Pour les Chinois, le bilan de la grippe H7N9 est déjà lourd, avec 127 cas d’infection recensés et 27 décès. Détectés chez les oiseaux domestiques, ce sont à ce jour plusieurs foyers d’influenza aviaire A qui ont déjà été répertoriés sur des marchés de provinces chinoises.
Les volailles examinées ne montrent pas de signes cliniques. Mais elles transmettent le virus à l'homme et les personnes infectées succombent fréquemment.
Jusqu’à ce jour, aucune contamination interhumaine n’a cependant été mise en évidence. Pourtant, aux vus des élements sur place, toutes les conditions sont réunies pour que ce virus mute vers ce type de transmission.
C'est ce que nous explique, Nicolas Gaidet, chercheur au Centre de coopération internationale en recherche agronomique pour le développement (Cirad), spécialiste des oiseaux sauvages porteurs des divers virus influenza.
Les conditions d'une transmission interhumaine
« Les facteurs favorables pour que ce virus mute vers une forme transmissible d'homme à homme semblent réunies en Chine », indique Nicolas Gaidet. Parmi eux, le chercheur du Cirad évoque notamment la grande abandonce de volailles élevées dans des conditions de très grande densité. Des situations qui favorisent les contacts entre les oiseaux et donc une propagation plus rapide du virus. Autre élément qui accroît les risques de cette mutation, la proximité de contact entre la volaille et l'homme, notamment sur les marchés. Deux conditions réunies en Chine et qui favorisent l'émergence d'un nouveau type de virus susceptible d'acquérir certaines capacités qui rendront la transmission interhumaine possible.
Ecoutez Nicolas Gaidet, chercheur au Cirad
Autre condition très favorable à la mutation d'un virus transmissible d'homme à homme, la proximité des élevages de volailles et de porcs, un phénomène très fréquent en Chine. Or, les cochons sont des espèces considérées comme des hôtes intermédiaires puisqu'ils possèdent des récepteurs qui leur permettent d'être infectés aussi bien par des virus touchant les oiseaux que par ceux qui infectent l'homme. Et par un système de recombinaison, un porc co-infecté par ces deux virus peut générer un nouveau type de virus qui deviendrait contagieux pour l'homme.

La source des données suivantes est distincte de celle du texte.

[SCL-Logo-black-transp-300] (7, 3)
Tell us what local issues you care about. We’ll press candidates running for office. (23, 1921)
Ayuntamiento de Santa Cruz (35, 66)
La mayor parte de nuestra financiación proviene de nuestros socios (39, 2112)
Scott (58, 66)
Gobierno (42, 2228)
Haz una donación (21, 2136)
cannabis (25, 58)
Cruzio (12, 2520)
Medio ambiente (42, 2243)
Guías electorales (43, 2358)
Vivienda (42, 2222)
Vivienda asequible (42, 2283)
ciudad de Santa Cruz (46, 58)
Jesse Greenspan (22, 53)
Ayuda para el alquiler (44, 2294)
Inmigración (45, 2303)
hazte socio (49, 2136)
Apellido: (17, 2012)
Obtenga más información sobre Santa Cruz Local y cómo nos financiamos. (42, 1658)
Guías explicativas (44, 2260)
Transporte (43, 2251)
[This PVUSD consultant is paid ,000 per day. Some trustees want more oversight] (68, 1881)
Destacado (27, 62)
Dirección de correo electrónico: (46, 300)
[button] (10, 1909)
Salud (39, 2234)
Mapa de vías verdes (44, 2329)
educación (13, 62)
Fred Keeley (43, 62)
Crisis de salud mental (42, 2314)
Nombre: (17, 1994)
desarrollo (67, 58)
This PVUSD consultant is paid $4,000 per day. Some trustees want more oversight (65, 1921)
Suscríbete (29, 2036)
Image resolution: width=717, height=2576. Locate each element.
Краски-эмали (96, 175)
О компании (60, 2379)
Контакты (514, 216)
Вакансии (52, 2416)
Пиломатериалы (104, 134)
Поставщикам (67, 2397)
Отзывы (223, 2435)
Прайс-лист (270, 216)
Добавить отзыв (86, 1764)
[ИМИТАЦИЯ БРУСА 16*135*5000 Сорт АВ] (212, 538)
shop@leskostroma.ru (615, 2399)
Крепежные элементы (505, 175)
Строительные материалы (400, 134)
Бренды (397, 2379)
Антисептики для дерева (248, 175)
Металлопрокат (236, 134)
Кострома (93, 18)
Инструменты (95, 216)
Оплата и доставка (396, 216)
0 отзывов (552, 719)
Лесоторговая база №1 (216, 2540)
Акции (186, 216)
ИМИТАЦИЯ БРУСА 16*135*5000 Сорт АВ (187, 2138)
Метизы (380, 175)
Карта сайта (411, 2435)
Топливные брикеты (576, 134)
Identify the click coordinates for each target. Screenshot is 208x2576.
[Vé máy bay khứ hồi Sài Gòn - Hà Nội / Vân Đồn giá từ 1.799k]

Ecoutez Nicolas Gaidet, chercheur au Cirad
La France, pas totalement à l'abri
Et le virus pourrait-il atteindre d'autres pays, comme la France? Même si l'idée est écartée par certains spécialistes, Nicolas Gaidet n'exclut pas cette arrivée dans l'Hexagone. Pour lui, le scénario est envisageable avec les oiseaux migrateurs. Bien que jusqu'à présent ils n'ont pas été touchés par le virus, ces espèces sont connues comme étant des réservoirs de virus de souche influenza . Leur migration prochaine est annoncée en direction de la Corée puis de la Sibérie mais ces oiseaux sauvages vont également migrer à un moment vers nos terres. « Le virus est asymptomatique chez les oiseaux domestiques, il peut donc toucher des oiseaux sauvages sans provoquer de signes cliniques. Ces futurs oiseaux contaminés pourraient par la suite disperser le virus », souligne Nicolas Gaidet.
Ecoutez Nicolas Gaidet, chercheur au Cirad
Enfin, le risque de dispersion est également lié aux nombreux échanges commerciaux avec la Chine, des activités qui favorisent souvent la propagation des virus. Un risque bien présent car le commerce avec la Chine est devenu mondial.
Ecoutez Nicolas Gaidet, chercheur au Cirad
Les compétences du Cirad
Lors de la crise précédente du virus A (H5N1), le Cirad avait développé en Asie du Sud-est des études épidémiologiques et écologiques sur les grippes animales. Les travaux se sont poursuivis sur les systèmes de surveillance, et les méthodes de modélisation incluant l’analyse de risque, chez les oiseaux domestiques ou sauvages comme chez les mammifères.
Une connaissance des grippes animales et des compétences reconnues qui ont conduit les agences internationales et les services gouvernementaux à faire appel au Cirad. Ainsi, toutes les études actuellement menées sur le H7N9 par le Centre ont pour objectif d’identifier le plus rapidement possible la source première et les déterminants de cette maladie pour pouvoir agir efficacement contre son extension potentielle. Des recommandations et un plan de gestion des risques devraient être mis en ligne cette semaine sur le site de l’Organisation des Nations unies pour l’alimentation et l’agriculture (FAO).